Así fui comprendiendo que la última dictadura cívico militar sólo era el fragmento terrible de una historia que iba más allá de mi vida y de mi núcleo familiar, pero que esa historia también era mía.
Exponer fragmentos
En febrero de 2017, Proyectil, un grupo de jóvenes artistas tucumanos me propuso curar una exposición para el 24 de marzo en una casa marcada con una placa como “sitio de memoria”, en San Miguel de Tucumán. La Casa Coronel (frente a la que pasamos tantas veces quienes estudiamos en la Facultad de Artes) fue el hogar de una familia secuestrada y desaparecida, posteriormente fue habitada por su secuestrador, y casi treinta años después, expropiada por el Estado.

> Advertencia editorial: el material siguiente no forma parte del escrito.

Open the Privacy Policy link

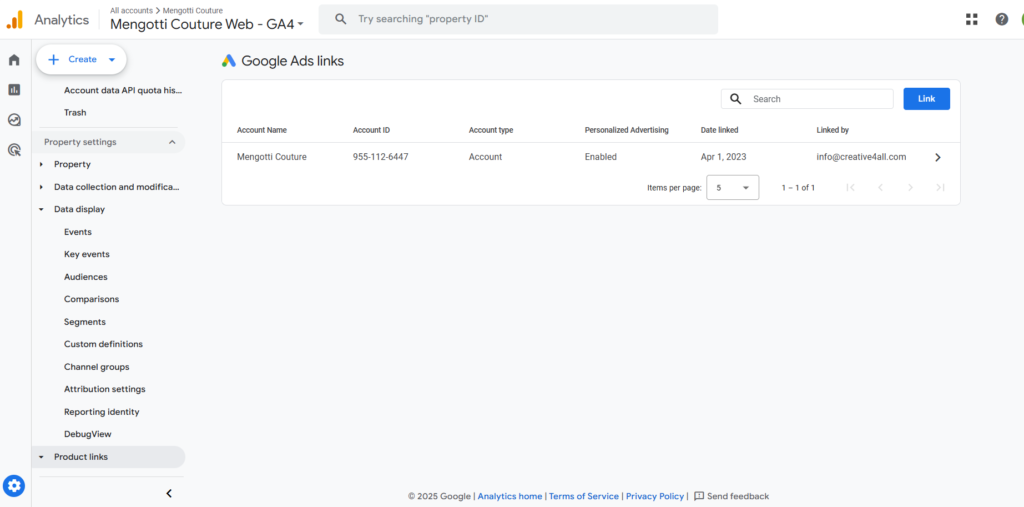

Desde las primeras reuniones que realizamos con el grupo para pensar cómo abordar este proyecto, apareció el problema de la “distancia”. Algunos de los artistas convocados expresaban que la dictadura y el pedido de justicia relacionado a los crímenes de lesa humanidad eran algo que sentían muy lejano o demasiado cerca. Cualquiera de las dos posibilidades los inmovilizaba. Así, decidimos trabajar realizando acciones a partir de algunos relatos en torno a diversas memorias especialmente vinculadas a los años previos a la dictadura de 1976. Por supuesto aparecieron historias vinculadas al llamado “Operativo Independencia” cuyo juicio a sus ejecutores, en nuestra provincia, se encuentra en desarrollo desde 2016. No nos propusimos producir “obras de arte”, ni sentimos necesario señalar la autoría de cada gesto expuesto. Así, en casi todas las acciones que se podían reconocer durante la inauguración de la muestra[2] habían participado por lo menos dos personas.

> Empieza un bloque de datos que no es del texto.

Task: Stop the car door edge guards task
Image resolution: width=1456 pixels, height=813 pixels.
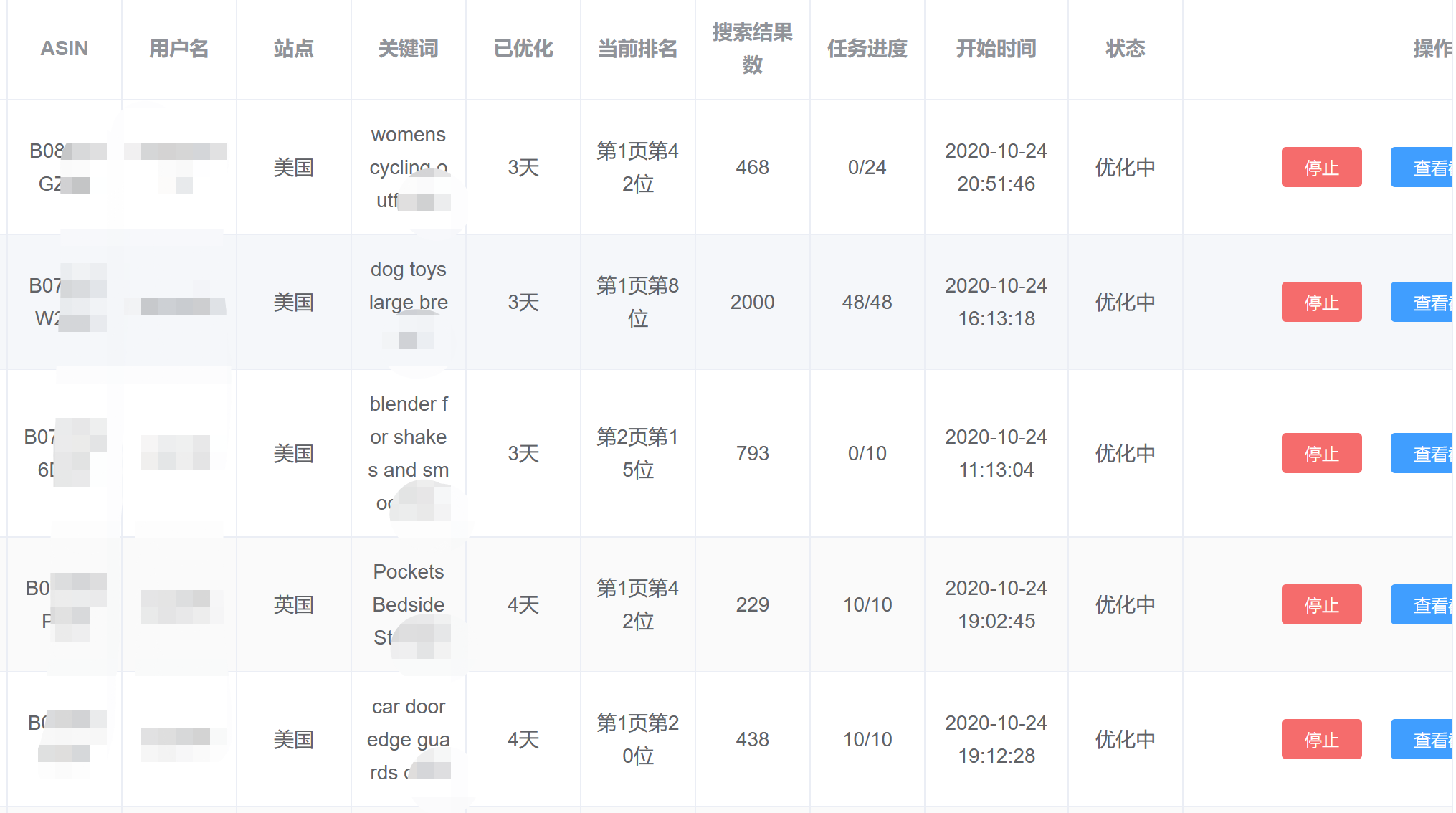Action: pos(1321,739)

En el proyecto participaron los artistas: Antonella Aparicio, Javier Juárez, Esteban Zelarayán, Solana Cajal, Rocío Valdivieso, Pablo Díaz Lescano, Paulo Burgos, Sonia Ruiz y la joven investigadora Daniela Domínguez.
Daniela compartió con nosotros dos entrevistas realizadas meses atrás en las que rescata los relatos de dos hermanos oriundos de Caspinchango[3], quienes tienen un hermano en común desaparecido[4]. En sus testimonios, relatan el modo en el que vivieron el inicio de la dictadura; él detenido clandestinamente, ella acompañando a su madre en la búsqueda desesperada y la espera de que sus hijos algún día regresaran. Rocío, Esteban y Solana trabajaron a partir de estos relatos, cada uno realizando diferentes recortes y tomas de decisiones con el fin de hacerlos “visibles”. A su vez, Paulo expuso un ensayo audiovisual que había realizado años atrás, en el que aparecen fragmentos de entrevistas a habitantes del Caspinchango tucumano y su homónimo catamarqueño del cual, el audio del video no puede comprenderse debido a la constante presencia de un “ruido” generado como parte de la pieza. Aquel escenario de utopía y muerte hoy es retratado haciendo foco en los carteles de “propiedad privada” que limitan la entrada a las actuales fincas de limones.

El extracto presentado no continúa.